In that light, “God loves you and offers a wonderful plan for your life” doesn’t quite seem right, does it? And yet, for some reason, this trite and superficial way of evangelizing has been the staple of American Christianity since the 1950s. It was, I believe, largely successful, because in the era in which it arose, the moral and cultural sensibilities of the Christian faith, though certainly not explicitly embraced by everyone or even lived with total integrity by those who claimed to embrace them, were considered uncontroversially true and the appropriate standards by which one’s conduct could be fairly judged.  Thus, there was no need to bring up the cross, since there didn’t seem to be a hill to die on.

But the decades long near-absence of the truth of the cross and the Gospel of suffering and transformation – that following Jesus is as much about getting heaven into you as you getting into heaven – resulted in generations of American Christians who spend half their Sunday services singing “hymns” to a Jesus that sounds more like their boyfriend than their Lord. 

For this reason, as the hostility to Christian faith continues to mount in the United States – especially on issues that will require government coercion in matters of religious conscience –many of our fellow believers, unwilling to entertain the possibility that they must suffer as Christ suffered, will continue to acquiesce to the spirit of the age and construct a Jesus that conforms to that spirit.

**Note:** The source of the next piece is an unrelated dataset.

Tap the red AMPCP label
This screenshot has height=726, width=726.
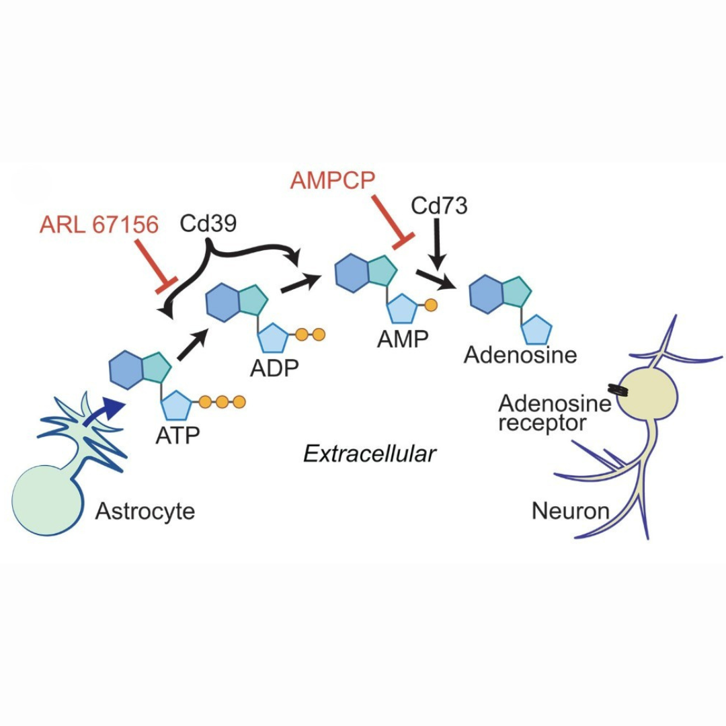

This Lord will wind up agreeing – or at least, not disputing – any of the pieties of the secular intelligentsia.

The economic, social, and familial pressures will seem so unbearable – so inconsistent with that “wonderful plan for your life” – they will quickly and enthusiastically distance themselves from those brethren who choose to pick up the cross and not check the “like” button. Whatever it is that hangs in the balance – professional honor, academic respectability, securing a lucrative business contract, or thirty pieces of silver – it will surely be described as the place to which “the Lord is leading us.”

Although they will claim to be devout “Evangelicals” or “Catholics,” they will nevertheless embody the beliefs that H. Richard Niebuhr once attributed to what was at the time the most dominant religious force in America, Liberal Protestantism: “A God without wrath brought men without sin into a kingdom without judgment through the ministrations of a Christ without a Cross.”

Francis J. Beckwith

Francis J. Beckwith

Francis J. Beckwith is Professor of Philosophy & Church-State Studies, Baylor University, and 2016-17 Visiting Professor of Conservative Thought and Policy at the University of Colorado, Boulder. Among his many books is Taking Rites Seriously: Law, Politics, and the Reasonableness of Faith (Cambridge University Press, 2015).